Top of SUPPLIED DATA

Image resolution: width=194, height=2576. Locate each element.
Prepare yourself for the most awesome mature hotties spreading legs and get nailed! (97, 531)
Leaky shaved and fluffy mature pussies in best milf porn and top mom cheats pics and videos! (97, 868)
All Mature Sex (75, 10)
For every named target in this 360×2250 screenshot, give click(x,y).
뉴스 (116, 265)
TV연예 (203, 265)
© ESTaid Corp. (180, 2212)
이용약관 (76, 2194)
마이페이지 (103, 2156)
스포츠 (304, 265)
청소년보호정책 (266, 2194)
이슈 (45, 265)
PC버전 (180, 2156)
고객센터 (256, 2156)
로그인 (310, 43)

Bottom of SUPPLIED DATA
Top of SUPPLIED DATA

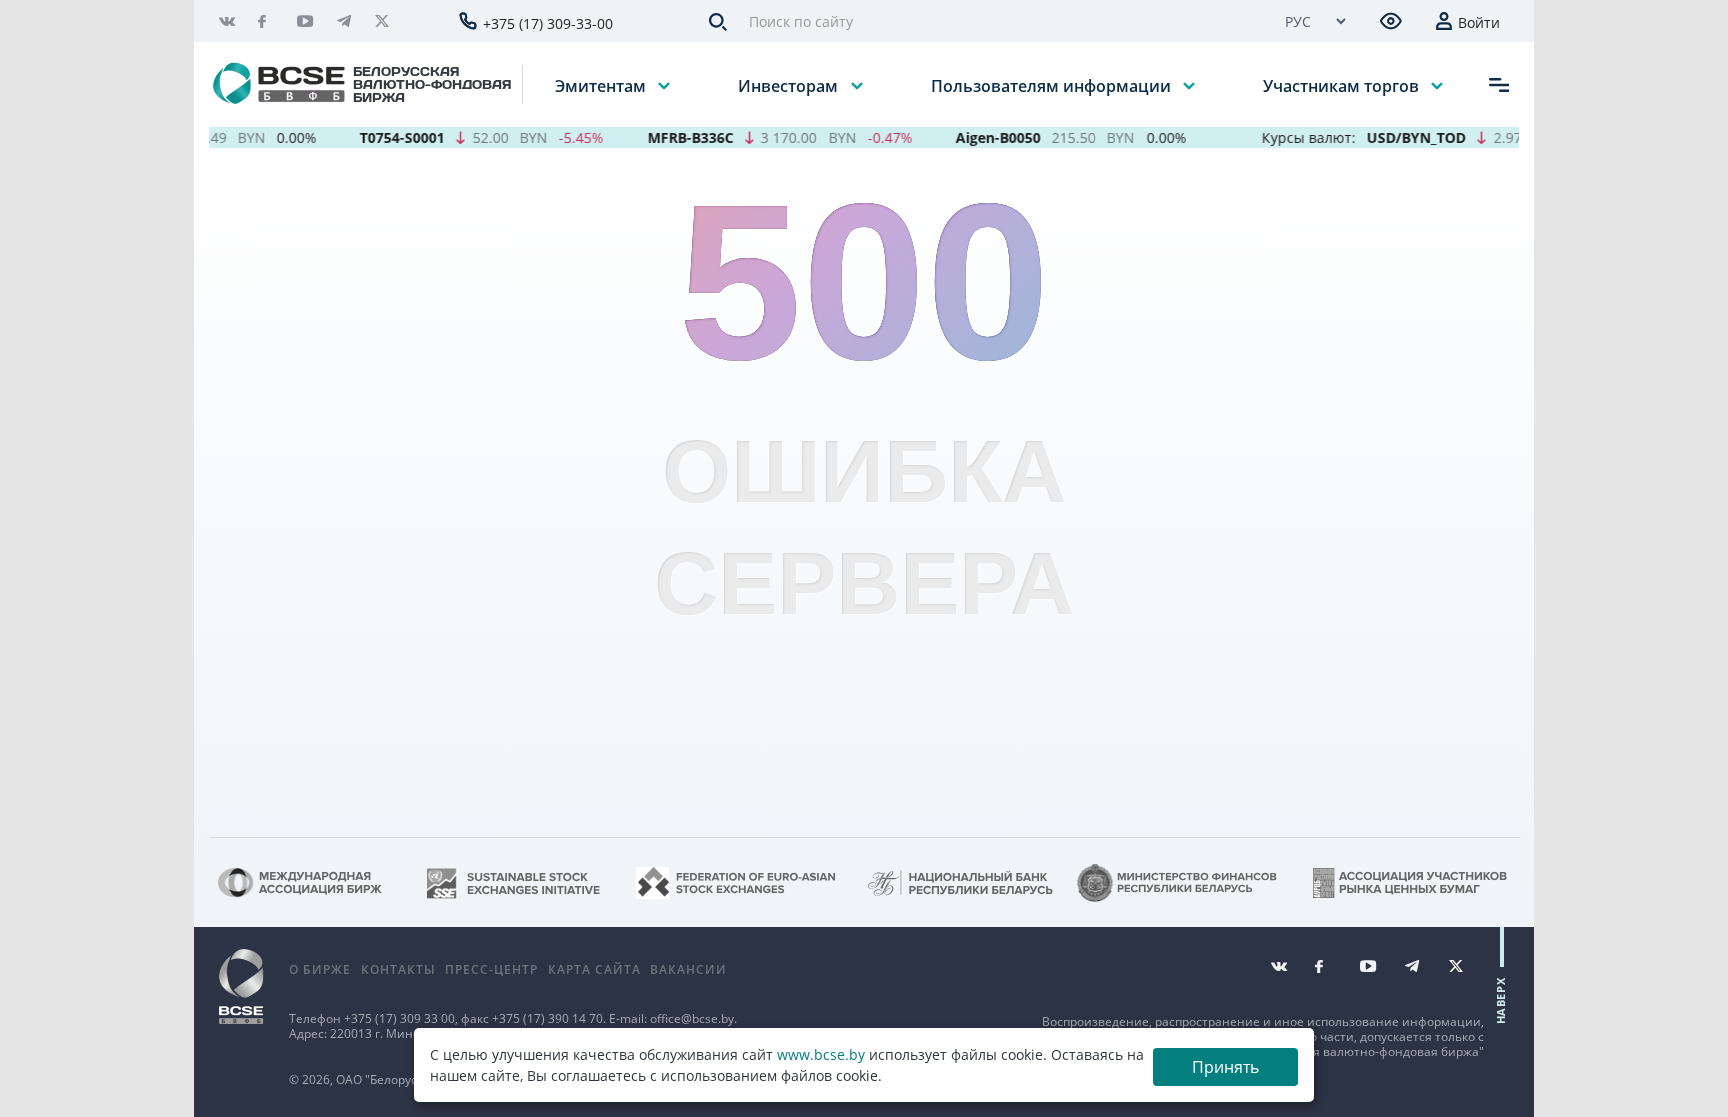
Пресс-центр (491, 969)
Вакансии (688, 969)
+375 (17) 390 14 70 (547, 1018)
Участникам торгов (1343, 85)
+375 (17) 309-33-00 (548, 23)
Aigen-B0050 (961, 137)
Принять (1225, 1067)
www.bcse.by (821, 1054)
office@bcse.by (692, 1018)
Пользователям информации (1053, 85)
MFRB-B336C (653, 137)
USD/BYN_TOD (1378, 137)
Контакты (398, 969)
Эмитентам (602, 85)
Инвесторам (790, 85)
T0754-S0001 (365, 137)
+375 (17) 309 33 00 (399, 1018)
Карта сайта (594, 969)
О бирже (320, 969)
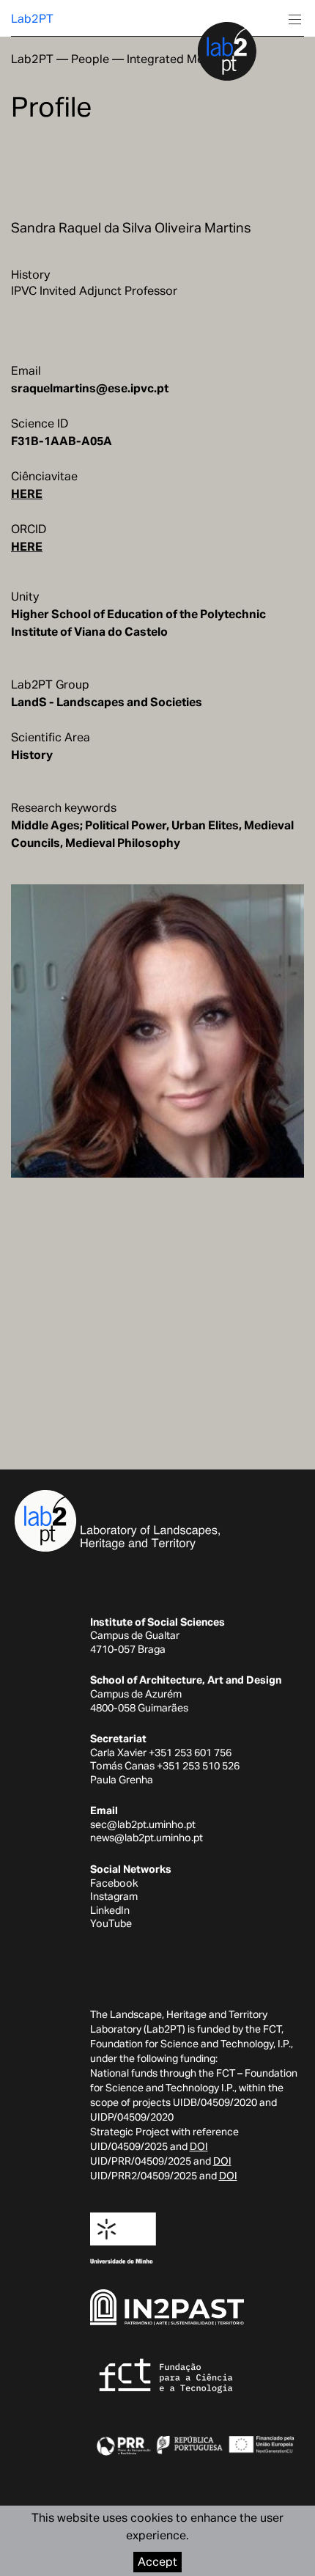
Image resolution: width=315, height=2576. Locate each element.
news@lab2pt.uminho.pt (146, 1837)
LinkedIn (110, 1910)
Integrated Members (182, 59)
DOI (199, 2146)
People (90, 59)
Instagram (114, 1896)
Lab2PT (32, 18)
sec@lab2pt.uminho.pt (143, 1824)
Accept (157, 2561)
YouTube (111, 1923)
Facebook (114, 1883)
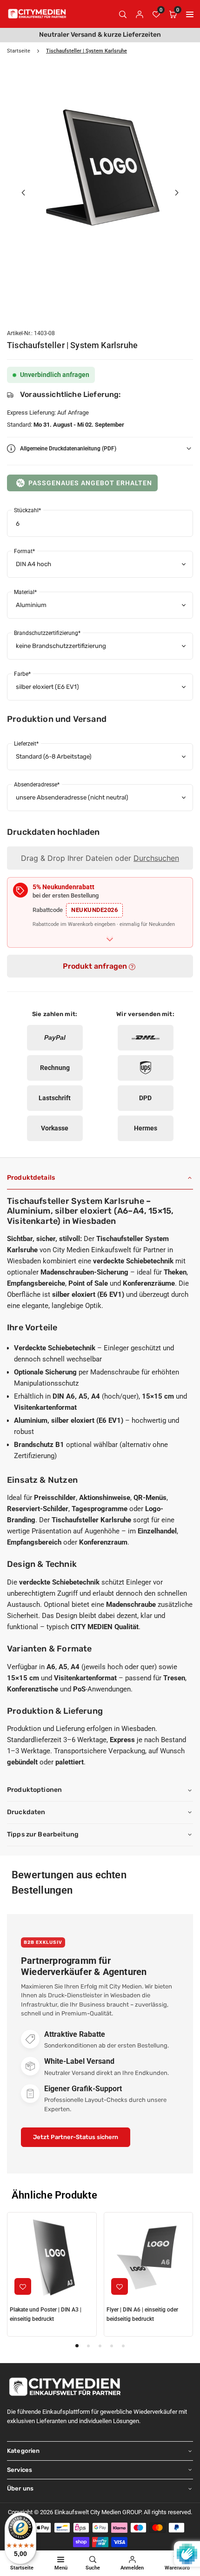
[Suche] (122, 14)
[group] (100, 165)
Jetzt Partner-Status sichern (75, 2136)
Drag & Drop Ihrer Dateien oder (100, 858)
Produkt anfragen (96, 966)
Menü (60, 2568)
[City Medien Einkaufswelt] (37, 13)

Bottom of SUPPLIED DATA

WHAT TO DO =>
Above this task is a listing. Restate, word for word and with nothing added, the lines from the one with "Image resolution: width=194, height=2576." through the one with "로그인 (310, 43)".

WRITTEN RESPONSE =>
Image resolution: width=194, height=2576. Locate each element.
Prepare yourself for the most awesome mature hotties spreading legs and get nailed! (97, 531)
Leaky shaved and fluffy mature pussies in best milf porn and top mom cheats pics and videos! (97, 868)
All Mature Sex (75, 10)
For every named target in this 360×2250 screenshot, give click(x,y).
뉴스 (116, 265)
TV연예 (203, 265)
© ESTaid Corp. (180, 2212)
이용약관 (76, 2194)
마이페이지 (103, 2156)
스포츠 (304, 265)
청소년보호정책 (266, 2194)
이슈 (45, 265)
PC버전 (180, 2156)
고객센터 (256, 2156)
로그인 (310, 43)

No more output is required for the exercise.